Ron Epstein recently retired from the Philosophy faculty of San Francisco State University, where for over thirty years he taught courses on Buddhism and on Asian and comparative philosophy and religion. He holds a Ph.D. in Buddhist Studies (interdisciplinary) from the University of California at Berkeley and an M.A. in Chinese Language and Literature from University of Washington . His many publications and translations include Buddhist Text Translation Society’s Buddhism A to Z; The Heart of Prajna Paramita Sutra with the No-Stand Gatha Explanation and Prose Commentary of Gold Mountain Tripitaka Master, Sramana Hsüan Hua; and the concluding volume of  the  "Entering the Dharma Realm" chapter of the Buddhist Text Translations Society's translation of the Avatamsaka Sutra. He is a regular contributor to the journal Vajra Bodhi Sea , and his educational websites include 'Resources for the Study of Buddhism,' and 'Resources for the Study of Religion.'

 



 

[1] Da Bao Ji Jing大寶積經 or Mahāratnakuṭa-sūtra (Taisho Tripiṭaka #310, roll 10, 56c05-57c07). Other selections from the sutra have been published in A Treasury of Mahayana Sutras: Selections from the Maharatnakuta Sutra, Garma C.C. Chang (Editor), University Park , PA : Pennsylvania State University Press, 1983. The original translation into Chinese was made by Tripiṭaka Master Dharmarakṣa in 280 CE. I would like to thank Dharma Master Heng Shun and Dharma Master Heng Sure for reviewing an early version of my English translation.

[2] The ‘Mahā’ in his name means ‘great;’ he is the Great Maudgalyāyana to distinguish him from others of the same name and to honor his level of enlightenment and the spiritual powers he possessed as a byproduct of that enlightenment.

[3] Dharma consists of the methods taught for becoming enlightened.

[4] Tathāgatācintyaguhyanirdeśa.

[5] Vajrapāṇi is a Bodhisattva protector of the Dharma, who is often identified with the Bodhisattva Mahāsthamaprāpta (Ch. Dashizhi 大勢至).

[6] Māra.

[7] Śrāmaṇas

[8] Tathāgata can be interpreted as meaning both ‘thus come’ and ‘thus gone.’  It is an epithet of the Buddhas.

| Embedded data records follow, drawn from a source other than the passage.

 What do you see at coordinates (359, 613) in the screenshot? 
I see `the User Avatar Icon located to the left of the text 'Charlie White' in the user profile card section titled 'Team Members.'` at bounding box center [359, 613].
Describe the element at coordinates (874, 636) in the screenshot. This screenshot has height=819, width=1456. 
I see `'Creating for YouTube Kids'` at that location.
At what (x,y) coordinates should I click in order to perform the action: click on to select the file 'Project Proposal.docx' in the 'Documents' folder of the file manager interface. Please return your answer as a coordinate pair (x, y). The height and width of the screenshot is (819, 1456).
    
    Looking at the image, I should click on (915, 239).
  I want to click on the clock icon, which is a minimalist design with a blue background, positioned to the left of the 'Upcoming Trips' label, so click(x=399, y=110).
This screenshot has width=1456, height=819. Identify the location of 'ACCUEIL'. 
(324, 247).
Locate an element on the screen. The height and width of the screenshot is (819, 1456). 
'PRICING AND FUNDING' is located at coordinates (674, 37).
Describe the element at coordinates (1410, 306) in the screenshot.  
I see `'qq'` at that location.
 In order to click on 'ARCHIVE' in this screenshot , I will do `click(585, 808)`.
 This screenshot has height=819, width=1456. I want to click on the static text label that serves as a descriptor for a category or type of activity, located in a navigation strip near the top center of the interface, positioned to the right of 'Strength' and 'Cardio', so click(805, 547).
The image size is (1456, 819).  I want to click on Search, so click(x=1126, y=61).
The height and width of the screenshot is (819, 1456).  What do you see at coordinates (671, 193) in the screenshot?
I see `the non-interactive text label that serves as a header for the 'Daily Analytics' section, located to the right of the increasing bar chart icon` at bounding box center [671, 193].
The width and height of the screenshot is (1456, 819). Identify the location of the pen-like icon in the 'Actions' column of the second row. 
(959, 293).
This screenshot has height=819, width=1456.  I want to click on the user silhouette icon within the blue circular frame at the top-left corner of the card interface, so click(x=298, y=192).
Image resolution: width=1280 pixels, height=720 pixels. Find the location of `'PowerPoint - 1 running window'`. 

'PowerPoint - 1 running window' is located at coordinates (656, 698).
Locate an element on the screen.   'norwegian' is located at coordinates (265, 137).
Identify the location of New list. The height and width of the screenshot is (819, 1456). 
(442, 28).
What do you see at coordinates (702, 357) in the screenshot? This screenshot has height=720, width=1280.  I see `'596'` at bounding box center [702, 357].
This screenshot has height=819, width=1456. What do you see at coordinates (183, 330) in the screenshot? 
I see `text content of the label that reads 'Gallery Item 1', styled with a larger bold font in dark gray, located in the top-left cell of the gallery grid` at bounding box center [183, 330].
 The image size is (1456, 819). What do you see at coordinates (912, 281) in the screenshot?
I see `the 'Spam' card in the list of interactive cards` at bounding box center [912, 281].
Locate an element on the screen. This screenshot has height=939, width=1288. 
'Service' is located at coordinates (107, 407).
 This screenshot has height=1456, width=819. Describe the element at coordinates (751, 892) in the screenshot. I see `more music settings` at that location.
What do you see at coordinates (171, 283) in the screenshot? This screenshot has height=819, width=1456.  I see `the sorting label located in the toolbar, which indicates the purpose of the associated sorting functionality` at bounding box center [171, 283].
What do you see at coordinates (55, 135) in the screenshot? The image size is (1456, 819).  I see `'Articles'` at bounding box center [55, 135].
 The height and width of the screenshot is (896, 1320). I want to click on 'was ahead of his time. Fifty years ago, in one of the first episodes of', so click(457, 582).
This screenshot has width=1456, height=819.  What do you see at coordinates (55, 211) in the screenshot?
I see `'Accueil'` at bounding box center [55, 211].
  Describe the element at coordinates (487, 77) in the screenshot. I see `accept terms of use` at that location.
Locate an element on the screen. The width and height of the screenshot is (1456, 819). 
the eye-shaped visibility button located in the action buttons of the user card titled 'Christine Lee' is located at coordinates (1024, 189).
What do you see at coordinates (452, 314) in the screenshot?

[9] World-Honored One is also an epithet of the Buddha.

[10] Gṛdhrakuta

[11] Ṛddhi-prātihārya.

[12] Here Arhat is used as an epithet of the Buddhas.

[13] Lit., ‘Equally and Rightly Enlightened One,’ another epithet of the Buddhas.

[14] The length of the measure used here is uncertain. The Chinese text literally says ‘forty li .’ A li is usually considered to be somewhere between 1/5 and 1/3 of a mile. In ancient China a li was defined as 360 paces (bu). A pace was about six ancient Chinese feet (chi ). However, we do not know for sure what Sanskrit term of measure it is a translation for. Fortunately, knowing the exact heights is not essential to the meaning of the story.

[15] Śrāmaṇa.

[16] Śrāvaka. Lit. 'Hearer', i.e., Arhat, in the sense of those enlightened disciples of the Buddha who have transcended rebirth and no longer have any outflows of psychic energy related to attachment to the objects of the senses.

[17] A nayuta is a very large number, the exact size of which is not clearly fixed.

[18] Kalpas.

[19] The text literally says neng ren能仁, "Mighty in lovingkindness, an incorrect interpretation of Śākyamuni, but probably indicating his character." (Soothill and Hoodus,  A Dictionary of Chinese Buddhism, quoted by Charles Muller, Digital Dictionary of Buddhism <http://www.acmuller.net/ddb/>).

[20] All Buddhas have 32 distinctive physical attributes, of which one is a tuft of white hair,  that emits light and is located between the eyebrows.